Con la esperanza no se come

Daniel Tort
septiembre 7 /2015

El diario oficialista Tiempo Argentino realizó una entrevista al gobernador de Salta Juan Manuel Urtubey el pasado 30 de Agosto. No es la primera vez que daba espacio al mandatario, ya que apenas anunciado el triunfo electoral que lo posicionó en finca Las Costas por otros cuatro años hasta el 2019, le concedió otro espacio similar el pasado 19 de Mayo para empezar a promocionarse como presidenciable.

El gobernador se acordó del hambre

Urtubey, afirmó en una entrevista de "Tiempo Argentino", que en Salta, a pesar de ser lindísima, hay gente que pasa mucho hambre.

La lectura de los dichos del joven abogado no dan lugar a otra sensación que la perplejidad, ya que a la manera de un tercero ajeno a las responsabilidades de Estado, afirmó que en Salta, a pesar de ser lindísima, hay gente que pasa mucho hambre, en otros términos más propios del tablón que de un comentario oficial.

El gobernador entrevistado ha asumido el 10 de diciembre de 2007, por lo que a la fecha de su campante declaración ya lleva siete años y nueve meses de gestión, o de falta de ella según se mire.

Pero las afirmaciones no crea Ud. lector que son al azar, porque este alfil del oficialismo gobernante podrá tener muchos defectos, pero la inteligencia y la astucia para vender humo no le faltan.

Cada vez que hace alguna manifestación como la que comentamos, ensaya un gesto de aprobación de su valentía en reconocer lo que falta hacer en la Provincia que él gobierna. Como que no se achica el mozo.

Y en otras oportunidades pretende excusarse explicando que ahora los problemas se visualizan porque él –siempre él- los expone, y que esto no pasaba con el anterior mandatario que los escondía.

Tal argumentación tendría validez si esta conducción ejecutiva en Salta recién empezara, pero a casi ocho años de trayectoria inevitablemente son reacciones tardías y espasmódicas, como lo fue la creación del Ministerio de la Primera Infancia luego de las muertes de niños por desnutrición.

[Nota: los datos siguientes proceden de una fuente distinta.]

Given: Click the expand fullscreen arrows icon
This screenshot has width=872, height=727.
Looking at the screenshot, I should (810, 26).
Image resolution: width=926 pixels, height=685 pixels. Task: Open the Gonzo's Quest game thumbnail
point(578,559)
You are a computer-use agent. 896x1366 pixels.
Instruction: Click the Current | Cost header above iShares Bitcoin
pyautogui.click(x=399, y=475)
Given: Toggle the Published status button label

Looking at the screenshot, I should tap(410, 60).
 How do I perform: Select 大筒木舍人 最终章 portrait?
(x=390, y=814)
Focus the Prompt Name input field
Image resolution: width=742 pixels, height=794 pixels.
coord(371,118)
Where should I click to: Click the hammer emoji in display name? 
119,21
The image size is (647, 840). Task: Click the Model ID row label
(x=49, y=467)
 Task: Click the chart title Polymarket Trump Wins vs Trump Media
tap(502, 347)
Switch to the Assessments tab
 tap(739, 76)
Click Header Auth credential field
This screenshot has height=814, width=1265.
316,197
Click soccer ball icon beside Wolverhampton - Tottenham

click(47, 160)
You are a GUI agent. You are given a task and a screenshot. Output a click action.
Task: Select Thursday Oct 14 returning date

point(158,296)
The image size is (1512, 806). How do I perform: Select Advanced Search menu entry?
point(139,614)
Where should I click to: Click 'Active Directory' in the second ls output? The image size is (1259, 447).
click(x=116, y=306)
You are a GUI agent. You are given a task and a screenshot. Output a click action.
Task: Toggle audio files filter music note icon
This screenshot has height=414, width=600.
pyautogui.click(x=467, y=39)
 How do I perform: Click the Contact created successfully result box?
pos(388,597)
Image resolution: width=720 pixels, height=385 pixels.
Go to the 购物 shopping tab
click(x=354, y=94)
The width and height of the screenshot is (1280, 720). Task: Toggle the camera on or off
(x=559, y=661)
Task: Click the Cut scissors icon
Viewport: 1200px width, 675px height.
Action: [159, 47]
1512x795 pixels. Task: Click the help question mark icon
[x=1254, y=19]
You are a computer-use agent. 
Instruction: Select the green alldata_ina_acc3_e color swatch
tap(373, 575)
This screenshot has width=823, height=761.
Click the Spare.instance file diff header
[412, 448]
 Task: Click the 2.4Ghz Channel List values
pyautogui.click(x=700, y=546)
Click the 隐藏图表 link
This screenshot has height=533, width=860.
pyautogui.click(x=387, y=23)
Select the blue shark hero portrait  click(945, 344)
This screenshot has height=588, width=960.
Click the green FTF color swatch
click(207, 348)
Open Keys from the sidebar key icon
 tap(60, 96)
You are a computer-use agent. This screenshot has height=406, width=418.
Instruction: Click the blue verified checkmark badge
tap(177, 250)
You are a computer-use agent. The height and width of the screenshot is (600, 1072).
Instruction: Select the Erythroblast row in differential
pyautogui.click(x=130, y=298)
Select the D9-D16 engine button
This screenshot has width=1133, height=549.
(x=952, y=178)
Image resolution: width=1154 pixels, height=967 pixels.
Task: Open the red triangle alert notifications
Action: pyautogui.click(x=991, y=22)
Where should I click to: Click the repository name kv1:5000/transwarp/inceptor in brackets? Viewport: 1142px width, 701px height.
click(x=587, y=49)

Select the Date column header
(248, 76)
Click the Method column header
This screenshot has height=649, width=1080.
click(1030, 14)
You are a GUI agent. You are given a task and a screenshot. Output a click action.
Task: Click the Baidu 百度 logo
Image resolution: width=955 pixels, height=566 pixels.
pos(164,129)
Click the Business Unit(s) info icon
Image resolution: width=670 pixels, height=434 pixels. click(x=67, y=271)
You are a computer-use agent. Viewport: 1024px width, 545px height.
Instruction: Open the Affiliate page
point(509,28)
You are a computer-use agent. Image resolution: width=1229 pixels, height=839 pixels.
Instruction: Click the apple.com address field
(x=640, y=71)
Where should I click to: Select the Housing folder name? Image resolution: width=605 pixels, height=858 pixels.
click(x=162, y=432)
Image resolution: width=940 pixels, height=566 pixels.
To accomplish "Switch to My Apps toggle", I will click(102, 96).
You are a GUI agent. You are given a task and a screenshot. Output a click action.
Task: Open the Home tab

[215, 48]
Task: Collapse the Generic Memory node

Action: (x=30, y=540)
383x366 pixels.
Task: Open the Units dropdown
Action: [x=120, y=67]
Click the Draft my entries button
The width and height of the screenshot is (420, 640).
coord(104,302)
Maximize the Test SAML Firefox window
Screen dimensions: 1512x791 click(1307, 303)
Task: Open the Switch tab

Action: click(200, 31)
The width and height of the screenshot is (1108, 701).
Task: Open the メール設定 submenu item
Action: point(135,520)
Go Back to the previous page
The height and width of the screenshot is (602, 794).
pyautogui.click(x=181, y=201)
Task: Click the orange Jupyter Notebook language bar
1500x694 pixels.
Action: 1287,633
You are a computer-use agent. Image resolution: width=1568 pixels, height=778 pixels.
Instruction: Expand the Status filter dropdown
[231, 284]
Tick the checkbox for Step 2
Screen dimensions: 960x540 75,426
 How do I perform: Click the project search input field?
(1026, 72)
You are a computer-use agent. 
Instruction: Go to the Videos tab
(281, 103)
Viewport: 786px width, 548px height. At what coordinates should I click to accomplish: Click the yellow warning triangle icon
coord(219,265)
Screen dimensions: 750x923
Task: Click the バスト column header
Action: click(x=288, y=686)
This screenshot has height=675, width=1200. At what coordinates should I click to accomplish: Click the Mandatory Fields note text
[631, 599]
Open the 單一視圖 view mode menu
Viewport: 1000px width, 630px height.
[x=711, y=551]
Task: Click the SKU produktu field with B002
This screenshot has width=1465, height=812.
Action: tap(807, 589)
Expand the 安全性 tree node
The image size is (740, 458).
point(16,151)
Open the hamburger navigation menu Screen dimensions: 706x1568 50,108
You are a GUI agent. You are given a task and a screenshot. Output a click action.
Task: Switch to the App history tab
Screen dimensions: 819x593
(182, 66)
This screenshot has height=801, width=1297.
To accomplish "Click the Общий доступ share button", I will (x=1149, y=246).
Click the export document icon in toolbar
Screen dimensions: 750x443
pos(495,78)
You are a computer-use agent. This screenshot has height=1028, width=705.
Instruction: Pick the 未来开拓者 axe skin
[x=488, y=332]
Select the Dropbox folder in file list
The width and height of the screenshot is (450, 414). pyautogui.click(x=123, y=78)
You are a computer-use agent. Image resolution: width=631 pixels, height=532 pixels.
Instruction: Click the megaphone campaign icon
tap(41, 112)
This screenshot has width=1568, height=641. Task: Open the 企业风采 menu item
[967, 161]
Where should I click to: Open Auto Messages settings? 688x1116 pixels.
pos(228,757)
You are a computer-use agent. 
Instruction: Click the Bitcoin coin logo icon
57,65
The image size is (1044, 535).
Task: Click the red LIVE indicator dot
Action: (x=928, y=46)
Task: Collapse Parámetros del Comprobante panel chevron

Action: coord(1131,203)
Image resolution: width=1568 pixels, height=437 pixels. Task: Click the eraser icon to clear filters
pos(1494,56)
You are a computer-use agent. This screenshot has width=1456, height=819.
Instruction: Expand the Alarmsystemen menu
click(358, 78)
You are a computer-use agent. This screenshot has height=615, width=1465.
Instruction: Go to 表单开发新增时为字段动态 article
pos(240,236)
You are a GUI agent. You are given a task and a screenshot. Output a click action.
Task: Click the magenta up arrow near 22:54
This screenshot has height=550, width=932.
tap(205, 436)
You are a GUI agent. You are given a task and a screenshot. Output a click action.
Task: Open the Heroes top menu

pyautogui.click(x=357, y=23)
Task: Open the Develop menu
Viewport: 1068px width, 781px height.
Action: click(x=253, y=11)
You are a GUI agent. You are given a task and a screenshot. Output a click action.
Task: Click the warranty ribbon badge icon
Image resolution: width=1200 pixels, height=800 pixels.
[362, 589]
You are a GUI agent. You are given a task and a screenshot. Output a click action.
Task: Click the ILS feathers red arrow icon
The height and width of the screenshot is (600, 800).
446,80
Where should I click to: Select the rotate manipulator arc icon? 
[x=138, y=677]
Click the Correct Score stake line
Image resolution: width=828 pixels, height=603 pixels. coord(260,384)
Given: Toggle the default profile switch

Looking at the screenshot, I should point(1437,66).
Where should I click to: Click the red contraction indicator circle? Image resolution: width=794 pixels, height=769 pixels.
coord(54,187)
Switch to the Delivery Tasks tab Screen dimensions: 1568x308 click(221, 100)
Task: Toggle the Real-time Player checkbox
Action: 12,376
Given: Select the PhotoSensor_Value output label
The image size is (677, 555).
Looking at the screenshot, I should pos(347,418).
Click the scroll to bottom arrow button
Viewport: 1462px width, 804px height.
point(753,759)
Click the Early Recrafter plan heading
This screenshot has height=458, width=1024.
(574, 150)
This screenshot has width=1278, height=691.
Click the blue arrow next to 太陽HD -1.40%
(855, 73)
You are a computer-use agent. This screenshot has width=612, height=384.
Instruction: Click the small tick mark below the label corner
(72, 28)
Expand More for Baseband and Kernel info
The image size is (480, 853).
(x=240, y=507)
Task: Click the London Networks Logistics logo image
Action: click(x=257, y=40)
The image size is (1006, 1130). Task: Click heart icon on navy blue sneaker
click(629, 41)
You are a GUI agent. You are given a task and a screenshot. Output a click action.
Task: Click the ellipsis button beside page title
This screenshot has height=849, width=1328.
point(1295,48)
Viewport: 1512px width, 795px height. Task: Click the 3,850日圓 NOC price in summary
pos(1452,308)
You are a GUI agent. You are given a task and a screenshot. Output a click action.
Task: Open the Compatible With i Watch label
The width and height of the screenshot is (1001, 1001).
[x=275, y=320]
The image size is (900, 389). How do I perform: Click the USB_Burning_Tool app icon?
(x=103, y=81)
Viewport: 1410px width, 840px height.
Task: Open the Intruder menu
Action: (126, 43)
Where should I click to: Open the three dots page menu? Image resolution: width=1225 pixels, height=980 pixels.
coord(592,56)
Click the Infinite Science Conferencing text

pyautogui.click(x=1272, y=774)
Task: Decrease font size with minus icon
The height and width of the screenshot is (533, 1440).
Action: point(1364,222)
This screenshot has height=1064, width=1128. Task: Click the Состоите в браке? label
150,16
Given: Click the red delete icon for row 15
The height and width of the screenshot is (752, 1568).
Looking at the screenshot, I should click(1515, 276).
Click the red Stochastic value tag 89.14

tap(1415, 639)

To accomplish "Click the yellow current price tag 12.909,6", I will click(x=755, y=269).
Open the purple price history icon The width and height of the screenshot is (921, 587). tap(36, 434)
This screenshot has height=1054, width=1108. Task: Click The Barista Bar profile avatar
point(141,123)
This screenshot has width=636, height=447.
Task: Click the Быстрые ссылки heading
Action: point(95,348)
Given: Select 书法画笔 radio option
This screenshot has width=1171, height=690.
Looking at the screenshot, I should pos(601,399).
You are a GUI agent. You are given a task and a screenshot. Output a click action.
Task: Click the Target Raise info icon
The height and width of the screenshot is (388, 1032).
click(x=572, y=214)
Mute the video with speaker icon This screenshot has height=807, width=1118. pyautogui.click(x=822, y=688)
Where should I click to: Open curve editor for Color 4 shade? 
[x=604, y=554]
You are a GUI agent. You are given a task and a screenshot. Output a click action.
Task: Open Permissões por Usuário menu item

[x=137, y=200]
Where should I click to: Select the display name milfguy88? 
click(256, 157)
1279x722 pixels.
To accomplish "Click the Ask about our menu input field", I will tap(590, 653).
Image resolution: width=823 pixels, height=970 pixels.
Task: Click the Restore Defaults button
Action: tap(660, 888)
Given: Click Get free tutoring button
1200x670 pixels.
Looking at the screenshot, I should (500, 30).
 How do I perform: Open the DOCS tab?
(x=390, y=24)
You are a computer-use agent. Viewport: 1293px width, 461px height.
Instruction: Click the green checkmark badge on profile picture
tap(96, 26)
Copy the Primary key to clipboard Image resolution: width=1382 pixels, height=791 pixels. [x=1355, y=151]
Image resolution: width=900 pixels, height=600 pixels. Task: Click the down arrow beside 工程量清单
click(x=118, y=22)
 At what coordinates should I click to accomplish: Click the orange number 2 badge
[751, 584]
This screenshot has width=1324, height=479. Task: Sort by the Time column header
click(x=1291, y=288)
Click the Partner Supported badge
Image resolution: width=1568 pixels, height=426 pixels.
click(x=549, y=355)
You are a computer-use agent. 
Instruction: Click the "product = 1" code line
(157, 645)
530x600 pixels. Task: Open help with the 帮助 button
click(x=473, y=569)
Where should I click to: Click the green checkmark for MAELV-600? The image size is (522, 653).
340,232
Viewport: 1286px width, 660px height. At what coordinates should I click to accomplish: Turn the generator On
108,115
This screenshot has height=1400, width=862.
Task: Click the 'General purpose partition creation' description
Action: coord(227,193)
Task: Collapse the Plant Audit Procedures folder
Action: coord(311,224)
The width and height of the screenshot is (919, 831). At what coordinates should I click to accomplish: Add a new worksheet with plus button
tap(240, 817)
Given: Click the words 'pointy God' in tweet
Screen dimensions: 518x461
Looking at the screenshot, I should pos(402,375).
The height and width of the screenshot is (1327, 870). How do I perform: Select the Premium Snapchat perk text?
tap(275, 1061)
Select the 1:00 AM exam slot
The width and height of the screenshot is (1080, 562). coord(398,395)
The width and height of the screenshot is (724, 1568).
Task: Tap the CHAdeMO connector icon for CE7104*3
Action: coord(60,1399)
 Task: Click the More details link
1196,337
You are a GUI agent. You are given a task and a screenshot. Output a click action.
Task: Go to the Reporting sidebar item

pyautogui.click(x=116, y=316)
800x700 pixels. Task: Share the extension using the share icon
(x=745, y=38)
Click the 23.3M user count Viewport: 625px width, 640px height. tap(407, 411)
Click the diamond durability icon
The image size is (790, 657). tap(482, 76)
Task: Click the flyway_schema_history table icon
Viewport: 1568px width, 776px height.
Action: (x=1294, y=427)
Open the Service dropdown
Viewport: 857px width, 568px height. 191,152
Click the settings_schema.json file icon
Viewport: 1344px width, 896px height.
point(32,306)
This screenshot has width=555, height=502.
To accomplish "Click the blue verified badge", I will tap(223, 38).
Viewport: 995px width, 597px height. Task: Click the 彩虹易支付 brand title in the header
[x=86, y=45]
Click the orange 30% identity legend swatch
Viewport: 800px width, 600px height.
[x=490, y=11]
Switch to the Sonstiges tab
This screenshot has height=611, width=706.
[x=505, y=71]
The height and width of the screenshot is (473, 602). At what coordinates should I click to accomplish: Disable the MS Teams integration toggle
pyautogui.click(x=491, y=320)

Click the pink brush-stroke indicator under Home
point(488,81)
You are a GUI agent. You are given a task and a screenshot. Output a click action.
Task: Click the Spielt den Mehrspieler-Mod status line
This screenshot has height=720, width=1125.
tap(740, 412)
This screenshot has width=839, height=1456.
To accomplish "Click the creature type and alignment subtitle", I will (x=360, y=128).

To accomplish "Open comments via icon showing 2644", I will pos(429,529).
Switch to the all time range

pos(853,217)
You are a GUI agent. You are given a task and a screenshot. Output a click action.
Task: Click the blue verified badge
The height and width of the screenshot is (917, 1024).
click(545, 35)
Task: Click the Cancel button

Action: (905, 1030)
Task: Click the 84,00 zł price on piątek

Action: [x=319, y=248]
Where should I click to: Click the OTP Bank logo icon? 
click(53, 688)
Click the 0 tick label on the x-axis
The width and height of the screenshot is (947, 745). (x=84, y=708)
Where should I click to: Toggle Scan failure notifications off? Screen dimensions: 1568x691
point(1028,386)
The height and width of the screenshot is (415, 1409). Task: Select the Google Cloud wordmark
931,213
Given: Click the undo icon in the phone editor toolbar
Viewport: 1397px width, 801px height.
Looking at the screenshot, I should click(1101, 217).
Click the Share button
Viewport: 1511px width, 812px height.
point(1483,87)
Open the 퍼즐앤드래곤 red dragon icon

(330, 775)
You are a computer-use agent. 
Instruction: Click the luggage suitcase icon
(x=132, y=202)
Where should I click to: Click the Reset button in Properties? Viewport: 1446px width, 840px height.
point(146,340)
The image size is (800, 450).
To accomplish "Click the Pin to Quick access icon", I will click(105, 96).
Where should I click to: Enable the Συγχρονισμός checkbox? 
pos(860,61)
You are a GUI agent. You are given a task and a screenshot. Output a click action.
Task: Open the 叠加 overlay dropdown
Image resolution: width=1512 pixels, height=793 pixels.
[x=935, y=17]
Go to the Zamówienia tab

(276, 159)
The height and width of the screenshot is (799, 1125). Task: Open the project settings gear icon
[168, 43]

La implementación de parches sobre la marcha de las notorias falencias, no puede ocultar la realidad incontrastable que la elite oligárquica gobernante quiere y se empeña en disimular.

En este escenario se ve claramente que están los que sufren el hambre y lo hacen porque lo que no tienen sobre la mesa –y en muchos casos ni mesa- es porque otro sector social acumula lo que no necesita concentrando la riqueza que no se reparte.

En Salta como en todas las otras provincias del país, se produce mucho más de lo que su población necesita para no pasar hambre, pero el sistema que el gobernador detenta y defiende, en vez de priorizar la distribución se acomoda para la especulación.

Y de acuerdo al nivel social de donde emanan los reclamos, es la rapidez de la respuesta oficial. No es lo mismo disponer fondos para la implementación de los programas de atención primaria de niños, niñas y adolescentes (Ley 26061 y el caso “Thiago”), que las demandas piqueteras de sojeros quejosos por el costo de los fletes, cómodamente apoltronados en sus camionetas 4x4.

De esta manera y sin tener la intención de cambiar nada de raíz, los sucesivos periodos de gobierno van sumando promesa tras promesa, y en la última versión el argumento de la esperanza.

Pero como con la esperanza no se come, el mandatario tiene que aceptar que hay gente que no lo hace muy seguido –usando términos más prosaicos- pero tal afirmación no se presenta como un auto reproche sino como un acto de valentía ante el reconocimiento.

Lo cierto y triste de todo este panorama desolador, es que el boletín oficial de Salta seguirá publicando los viajes turísticos de sus funcionarios, las transferencias de partidas, los cargos políticos, la creación de dependencias innecesarias y en síntesis, el mantenimiento del "estatus quo" necesario, para que todo siga como está por los siglos de los siglos.

En esta mecánica seguirán pasando los gobiernos, las aventuras presidenciales y los lamentos por la pobreza con citas de la Madre Teresa de Calcuta incluidas, pero con la certeza de que en el fondo sólo se trata de ficciones verbales de un modelo que se seguirá sosteniendo con acumulación de privilegios.

La contracara inevitable de ese esquema obviamente es y será cada vez más notorio, el aumento del número de gente que –utilizando literalmente las palabras del gobernador- se seguirá cagando de hambre.